The promotion included bundles of related products at a special price. A pre-packed carrier bag containing pic'n'mix sweets, snacks and chocolate bars proved a hit. The same formula was deployed regularly through the Sixties.
The Golden Jubilee campaign proved its worth, attracting a million new regular shoppers each week. This was sustained for the next seven years, even without exposure on television after 1960. The brand did not return to the small screen until 1975.
Woolworth pioneered new promotional ideas throughout the Sixties and Seventies. It did much of the groundwork to establish concepts like multibuys and link-saves. Rather than spend money on television commercials, it chose to advertise in print. The Annual Report for 1963/4 notes it was the first to book a 'double page splash' in the tabloids, apparently unaware that facing pages had been a regular feature of campaigns in the 1930s.
By keeping product descriptions vague, stores were able to clear whatever surplus stock they had when making up assortment bags of chocolate bars and sweets.
Tough economic times forced a change of strategy in the mid 1970s. Television became the mainstay of promotional activity, with a campaign called "The Wonder of Woolworth" The commercials were exceptionally well made, investing in cinematography normally reserved for blockbuster movies. In peak season Woolworth was the first to book whole breaks for ads which ran for a full two or three minutes. Many featured the stores' popular confectionery ranges, with Quality Street tins particularly strongly featured. The concept was devised by Peter Marsh of the legendary Allen, Brady and Marsh (ABM) agency. Such was the power of the campaign that it enjoys an extraordinary level of recall today, forty years after it first aired. You can watch examples from the Marsh's 'Parade of Stars' in our virtual cinema.

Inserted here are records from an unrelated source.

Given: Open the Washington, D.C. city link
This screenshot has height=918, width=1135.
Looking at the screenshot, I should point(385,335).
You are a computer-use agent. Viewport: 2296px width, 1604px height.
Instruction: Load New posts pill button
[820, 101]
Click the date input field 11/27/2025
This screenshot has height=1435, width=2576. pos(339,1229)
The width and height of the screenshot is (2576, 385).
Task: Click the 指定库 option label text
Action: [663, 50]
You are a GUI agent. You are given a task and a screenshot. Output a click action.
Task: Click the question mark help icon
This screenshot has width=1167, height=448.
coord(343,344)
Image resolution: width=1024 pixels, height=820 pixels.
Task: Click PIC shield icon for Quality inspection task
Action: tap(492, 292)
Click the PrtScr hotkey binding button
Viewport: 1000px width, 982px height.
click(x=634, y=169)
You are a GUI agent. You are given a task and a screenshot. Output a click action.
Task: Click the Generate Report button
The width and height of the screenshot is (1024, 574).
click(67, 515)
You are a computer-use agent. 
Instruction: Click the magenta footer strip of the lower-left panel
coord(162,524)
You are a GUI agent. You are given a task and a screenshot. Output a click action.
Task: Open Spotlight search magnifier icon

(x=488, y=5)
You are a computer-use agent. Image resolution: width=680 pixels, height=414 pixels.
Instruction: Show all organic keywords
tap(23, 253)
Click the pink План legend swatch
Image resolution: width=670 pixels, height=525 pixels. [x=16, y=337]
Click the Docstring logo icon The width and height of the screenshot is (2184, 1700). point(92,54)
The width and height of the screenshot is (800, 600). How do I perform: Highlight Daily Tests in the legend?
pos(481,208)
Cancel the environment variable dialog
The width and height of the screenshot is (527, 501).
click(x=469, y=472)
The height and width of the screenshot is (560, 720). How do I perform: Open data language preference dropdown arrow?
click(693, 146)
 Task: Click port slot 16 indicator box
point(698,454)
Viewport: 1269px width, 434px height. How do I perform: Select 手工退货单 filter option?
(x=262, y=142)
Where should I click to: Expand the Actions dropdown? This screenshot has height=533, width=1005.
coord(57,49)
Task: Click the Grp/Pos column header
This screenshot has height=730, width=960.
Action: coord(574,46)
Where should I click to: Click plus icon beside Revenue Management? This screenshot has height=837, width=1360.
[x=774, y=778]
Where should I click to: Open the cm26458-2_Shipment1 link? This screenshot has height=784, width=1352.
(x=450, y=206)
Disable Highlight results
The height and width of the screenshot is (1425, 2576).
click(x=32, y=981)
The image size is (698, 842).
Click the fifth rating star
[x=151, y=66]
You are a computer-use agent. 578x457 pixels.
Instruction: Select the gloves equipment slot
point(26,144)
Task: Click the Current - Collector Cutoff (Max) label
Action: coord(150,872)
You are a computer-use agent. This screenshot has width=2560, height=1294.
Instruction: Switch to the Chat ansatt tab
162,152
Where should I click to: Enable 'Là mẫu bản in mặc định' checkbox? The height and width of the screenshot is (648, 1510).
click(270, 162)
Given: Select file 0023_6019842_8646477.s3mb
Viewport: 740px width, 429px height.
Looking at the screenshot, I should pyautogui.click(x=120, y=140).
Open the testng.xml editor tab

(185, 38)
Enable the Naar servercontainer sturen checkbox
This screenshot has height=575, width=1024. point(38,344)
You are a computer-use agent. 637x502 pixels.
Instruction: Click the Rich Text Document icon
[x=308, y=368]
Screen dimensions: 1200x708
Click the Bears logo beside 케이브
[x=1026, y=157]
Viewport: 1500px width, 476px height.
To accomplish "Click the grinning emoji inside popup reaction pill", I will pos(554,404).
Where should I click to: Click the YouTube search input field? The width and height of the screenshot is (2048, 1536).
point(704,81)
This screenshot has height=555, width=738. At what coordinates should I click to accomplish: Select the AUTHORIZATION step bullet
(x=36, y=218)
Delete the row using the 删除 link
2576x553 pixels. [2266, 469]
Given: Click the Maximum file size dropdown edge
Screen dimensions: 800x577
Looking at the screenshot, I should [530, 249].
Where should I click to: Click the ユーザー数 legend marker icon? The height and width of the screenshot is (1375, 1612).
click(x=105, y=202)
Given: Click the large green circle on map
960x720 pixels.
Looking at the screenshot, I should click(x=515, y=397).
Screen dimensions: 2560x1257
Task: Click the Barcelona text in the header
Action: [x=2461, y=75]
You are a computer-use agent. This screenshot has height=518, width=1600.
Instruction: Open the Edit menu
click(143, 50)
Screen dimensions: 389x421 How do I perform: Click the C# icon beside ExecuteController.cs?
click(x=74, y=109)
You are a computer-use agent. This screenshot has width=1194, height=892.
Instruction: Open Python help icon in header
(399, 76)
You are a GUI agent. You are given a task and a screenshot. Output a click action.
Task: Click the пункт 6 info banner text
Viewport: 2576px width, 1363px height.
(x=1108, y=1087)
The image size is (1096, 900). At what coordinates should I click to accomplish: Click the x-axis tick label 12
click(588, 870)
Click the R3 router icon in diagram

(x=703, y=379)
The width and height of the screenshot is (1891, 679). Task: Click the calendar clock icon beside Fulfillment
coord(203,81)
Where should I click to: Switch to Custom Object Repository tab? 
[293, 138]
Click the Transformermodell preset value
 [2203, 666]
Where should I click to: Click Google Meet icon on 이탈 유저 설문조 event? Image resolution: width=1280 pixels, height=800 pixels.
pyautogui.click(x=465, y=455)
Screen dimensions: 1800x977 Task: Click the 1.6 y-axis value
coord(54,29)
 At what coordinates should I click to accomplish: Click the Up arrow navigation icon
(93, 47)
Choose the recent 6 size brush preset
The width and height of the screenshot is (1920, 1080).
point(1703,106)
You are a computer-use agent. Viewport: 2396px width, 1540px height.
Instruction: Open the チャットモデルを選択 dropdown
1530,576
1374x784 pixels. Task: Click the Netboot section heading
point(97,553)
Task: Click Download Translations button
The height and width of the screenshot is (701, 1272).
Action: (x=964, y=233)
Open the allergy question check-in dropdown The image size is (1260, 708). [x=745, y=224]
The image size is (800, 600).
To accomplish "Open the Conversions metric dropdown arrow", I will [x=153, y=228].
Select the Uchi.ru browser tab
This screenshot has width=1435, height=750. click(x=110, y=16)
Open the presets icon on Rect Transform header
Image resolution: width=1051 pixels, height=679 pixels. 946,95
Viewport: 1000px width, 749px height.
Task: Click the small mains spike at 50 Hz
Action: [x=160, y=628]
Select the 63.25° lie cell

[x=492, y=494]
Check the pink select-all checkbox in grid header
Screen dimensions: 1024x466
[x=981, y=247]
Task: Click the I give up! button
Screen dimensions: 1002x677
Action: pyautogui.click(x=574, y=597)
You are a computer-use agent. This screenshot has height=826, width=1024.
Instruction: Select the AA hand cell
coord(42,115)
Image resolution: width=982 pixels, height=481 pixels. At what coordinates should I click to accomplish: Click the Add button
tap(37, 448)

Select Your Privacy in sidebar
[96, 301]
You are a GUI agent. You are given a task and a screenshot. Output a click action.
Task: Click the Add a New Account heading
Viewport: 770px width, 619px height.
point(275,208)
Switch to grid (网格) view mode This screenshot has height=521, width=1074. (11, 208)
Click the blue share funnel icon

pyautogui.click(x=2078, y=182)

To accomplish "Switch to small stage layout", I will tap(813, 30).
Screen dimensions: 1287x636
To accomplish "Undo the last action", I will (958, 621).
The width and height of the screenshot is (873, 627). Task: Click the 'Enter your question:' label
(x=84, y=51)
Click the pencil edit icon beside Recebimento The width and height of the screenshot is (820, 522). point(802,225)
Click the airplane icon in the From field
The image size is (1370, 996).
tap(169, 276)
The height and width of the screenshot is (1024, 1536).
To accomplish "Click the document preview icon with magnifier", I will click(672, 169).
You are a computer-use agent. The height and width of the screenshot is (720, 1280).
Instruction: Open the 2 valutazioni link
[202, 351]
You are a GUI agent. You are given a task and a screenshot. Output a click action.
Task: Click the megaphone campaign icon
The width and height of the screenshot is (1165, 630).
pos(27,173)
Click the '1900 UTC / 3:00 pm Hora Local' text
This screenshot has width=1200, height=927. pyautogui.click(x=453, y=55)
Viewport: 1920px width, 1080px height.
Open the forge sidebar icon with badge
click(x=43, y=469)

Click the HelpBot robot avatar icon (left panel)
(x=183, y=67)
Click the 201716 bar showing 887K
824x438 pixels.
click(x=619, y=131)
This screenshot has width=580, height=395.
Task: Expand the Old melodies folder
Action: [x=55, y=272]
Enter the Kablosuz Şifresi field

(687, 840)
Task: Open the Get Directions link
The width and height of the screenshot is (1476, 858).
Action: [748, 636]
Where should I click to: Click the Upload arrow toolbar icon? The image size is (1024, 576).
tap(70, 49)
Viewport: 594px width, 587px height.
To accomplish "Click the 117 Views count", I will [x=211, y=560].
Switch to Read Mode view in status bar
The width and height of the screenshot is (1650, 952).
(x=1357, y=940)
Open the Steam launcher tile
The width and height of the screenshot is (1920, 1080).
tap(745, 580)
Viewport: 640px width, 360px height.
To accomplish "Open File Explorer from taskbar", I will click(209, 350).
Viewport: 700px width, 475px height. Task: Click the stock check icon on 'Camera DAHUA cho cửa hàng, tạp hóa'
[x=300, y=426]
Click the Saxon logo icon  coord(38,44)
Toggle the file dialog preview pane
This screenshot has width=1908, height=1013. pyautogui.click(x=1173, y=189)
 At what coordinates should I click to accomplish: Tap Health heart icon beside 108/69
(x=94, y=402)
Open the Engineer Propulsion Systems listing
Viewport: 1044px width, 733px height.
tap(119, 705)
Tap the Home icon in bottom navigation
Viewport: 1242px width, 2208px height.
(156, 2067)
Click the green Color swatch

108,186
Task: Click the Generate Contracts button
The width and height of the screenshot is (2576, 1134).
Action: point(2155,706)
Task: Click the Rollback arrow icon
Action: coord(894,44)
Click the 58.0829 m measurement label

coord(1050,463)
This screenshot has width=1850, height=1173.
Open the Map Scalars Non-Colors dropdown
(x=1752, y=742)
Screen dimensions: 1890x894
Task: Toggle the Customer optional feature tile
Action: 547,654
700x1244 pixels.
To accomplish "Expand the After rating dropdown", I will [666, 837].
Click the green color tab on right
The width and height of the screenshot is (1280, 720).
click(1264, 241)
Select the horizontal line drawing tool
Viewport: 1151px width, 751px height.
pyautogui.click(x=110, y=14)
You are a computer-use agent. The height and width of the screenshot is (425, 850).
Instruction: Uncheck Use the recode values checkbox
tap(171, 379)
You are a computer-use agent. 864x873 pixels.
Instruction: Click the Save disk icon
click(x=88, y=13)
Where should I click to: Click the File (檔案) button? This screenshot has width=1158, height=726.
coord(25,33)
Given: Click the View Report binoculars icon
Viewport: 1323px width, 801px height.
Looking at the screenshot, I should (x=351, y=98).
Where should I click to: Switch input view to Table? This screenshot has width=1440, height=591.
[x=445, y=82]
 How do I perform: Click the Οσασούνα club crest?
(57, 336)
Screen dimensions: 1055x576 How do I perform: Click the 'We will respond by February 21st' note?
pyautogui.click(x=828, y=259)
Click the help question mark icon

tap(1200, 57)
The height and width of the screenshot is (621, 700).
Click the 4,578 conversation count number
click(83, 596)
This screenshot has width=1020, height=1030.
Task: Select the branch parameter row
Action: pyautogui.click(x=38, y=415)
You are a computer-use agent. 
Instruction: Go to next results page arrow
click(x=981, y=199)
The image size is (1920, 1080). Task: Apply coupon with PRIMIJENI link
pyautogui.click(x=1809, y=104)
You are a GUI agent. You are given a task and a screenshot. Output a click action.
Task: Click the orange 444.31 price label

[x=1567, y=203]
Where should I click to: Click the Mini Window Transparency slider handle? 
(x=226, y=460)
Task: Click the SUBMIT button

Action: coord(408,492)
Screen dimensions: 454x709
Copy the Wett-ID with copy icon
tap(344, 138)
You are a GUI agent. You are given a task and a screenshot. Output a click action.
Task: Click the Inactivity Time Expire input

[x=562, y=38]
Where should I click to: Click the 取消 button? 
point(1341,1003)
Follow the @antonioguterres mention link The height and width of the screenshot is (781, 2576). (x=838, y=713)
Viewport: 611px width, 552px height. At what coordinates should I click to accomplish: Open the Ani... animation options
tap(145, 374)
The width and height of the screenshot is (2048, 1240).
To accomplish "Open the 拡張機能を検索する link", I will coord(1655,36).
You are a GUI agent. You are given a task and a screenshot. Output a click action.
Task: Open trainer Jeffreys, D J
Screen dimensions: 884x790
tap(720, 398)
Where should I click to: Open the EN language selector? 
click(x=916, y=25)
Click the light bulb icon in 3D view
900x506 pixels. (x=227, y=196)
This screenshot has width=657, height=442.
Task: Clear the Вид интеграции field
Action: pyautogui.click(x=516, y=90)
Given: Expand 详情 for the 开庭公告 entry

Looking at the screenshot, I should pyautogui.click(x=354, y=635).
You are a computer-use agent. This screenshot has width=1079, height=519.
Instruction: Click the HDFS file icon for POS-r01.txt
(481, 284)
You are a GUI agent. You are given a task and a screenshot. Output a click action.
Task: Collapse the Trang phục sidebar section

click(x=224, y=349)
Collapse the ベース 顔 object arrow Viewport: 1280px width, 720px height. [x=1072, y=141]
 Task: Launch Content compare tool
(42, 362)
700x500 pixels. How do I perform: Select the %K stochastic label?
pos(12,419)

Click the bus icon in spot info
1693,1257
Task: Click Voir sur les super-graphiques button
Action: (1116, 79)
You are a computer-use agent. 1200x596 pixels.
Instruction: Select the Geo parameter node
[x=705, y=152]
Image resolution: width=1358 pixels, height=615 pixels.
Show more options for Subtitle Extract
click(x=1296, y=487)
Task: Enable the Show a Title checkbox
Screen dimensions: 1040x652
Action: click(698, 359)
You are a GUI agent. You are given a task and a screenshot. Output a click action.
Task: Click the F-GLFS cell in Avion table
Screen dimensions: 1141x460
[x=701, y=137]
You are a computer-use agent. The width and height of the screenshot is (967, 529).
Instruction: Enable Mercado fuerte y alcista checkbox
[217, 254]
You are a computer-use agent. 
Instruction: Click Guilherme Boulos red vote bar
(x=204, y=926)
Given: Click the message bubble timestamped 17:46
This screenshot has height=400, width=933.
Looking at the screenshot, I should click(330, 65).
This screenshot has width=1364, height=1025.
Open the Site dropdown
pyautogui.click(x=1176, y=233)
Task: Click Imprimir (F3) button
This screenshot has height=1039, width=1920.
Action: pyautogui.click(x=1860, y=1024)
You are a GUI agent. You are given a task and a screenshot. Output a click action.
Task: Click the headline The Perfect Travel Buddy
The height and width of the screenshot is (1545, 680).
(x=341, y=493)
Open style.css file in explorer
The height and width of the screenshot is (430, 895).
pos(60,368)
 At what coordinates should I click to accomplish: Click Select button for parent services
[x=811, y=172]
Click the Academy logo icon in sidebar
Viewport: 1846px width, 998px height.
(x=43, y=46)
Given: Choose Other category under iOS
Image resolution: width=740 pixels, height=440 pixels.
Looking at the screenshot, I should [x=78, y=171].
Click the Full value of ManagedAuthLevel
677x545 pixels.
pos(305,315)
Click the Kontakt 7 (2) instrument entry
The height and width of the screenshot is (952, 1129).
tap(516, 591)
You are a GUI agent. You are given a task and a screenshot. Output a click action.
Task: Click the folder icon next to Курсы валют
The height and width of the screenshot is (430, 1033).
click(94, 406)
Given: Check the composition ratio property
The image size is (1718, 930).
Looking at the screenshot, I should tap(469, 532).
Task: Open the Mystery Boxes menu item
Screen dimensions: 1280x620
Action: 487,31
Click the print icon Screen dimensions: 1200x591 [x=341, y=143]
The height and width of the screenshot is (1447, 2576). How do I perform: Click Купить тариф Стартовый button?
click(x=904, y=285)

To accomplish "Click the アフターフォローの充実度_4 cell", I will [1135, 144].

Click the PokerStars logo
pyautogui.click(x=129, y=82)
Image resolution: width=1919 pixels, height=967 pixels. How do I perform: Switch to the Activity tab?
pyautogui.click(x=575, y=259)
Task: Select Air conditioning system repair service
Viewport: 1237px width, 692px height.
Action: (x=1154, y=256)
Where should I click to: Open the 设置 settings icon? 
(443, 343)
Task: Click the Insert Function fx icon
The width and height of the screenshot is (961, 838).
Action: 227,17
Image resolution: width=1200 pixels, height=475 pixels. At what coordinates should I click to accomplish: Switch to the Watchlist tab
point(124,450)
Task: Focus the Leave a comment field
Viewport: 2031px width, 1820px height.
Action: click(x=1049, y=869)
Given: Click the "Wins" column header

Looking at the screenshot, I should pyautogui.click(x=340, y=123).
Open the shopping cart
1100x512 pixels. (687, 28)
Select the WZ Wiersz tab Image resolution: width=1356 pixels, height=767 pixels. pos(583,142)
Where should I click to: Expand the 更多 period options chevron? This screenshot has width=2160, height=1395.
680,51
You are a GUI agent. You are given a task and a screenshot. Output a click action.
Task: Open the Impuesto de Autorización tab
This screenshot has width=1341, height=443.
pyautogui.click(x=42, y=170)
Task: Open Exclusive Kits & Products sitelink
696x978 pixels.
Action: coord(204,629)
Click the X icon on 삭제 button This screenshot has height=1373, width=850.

Pic'n'mix got its own television campaign when the range was relaunched as part of Kingfisher's Operation Focus in 1988, including a catchy jingle, and in 2001 Ant and Dec starred in a "Don't forget what you came in for" advertisement with the punch line "Pic'n'Mix".
To complement the charm and charisma of Anthony McPartlin and Declan Donnelly, other ads featured Don Estelle, Windsor Davies, Joe Brown, Sir Jimmy Young, Sir Harry Secombe, Georgie Fame, Edward Woodward, Bill Oddie, Terry Griffiths, and a squad of uniformed policemen.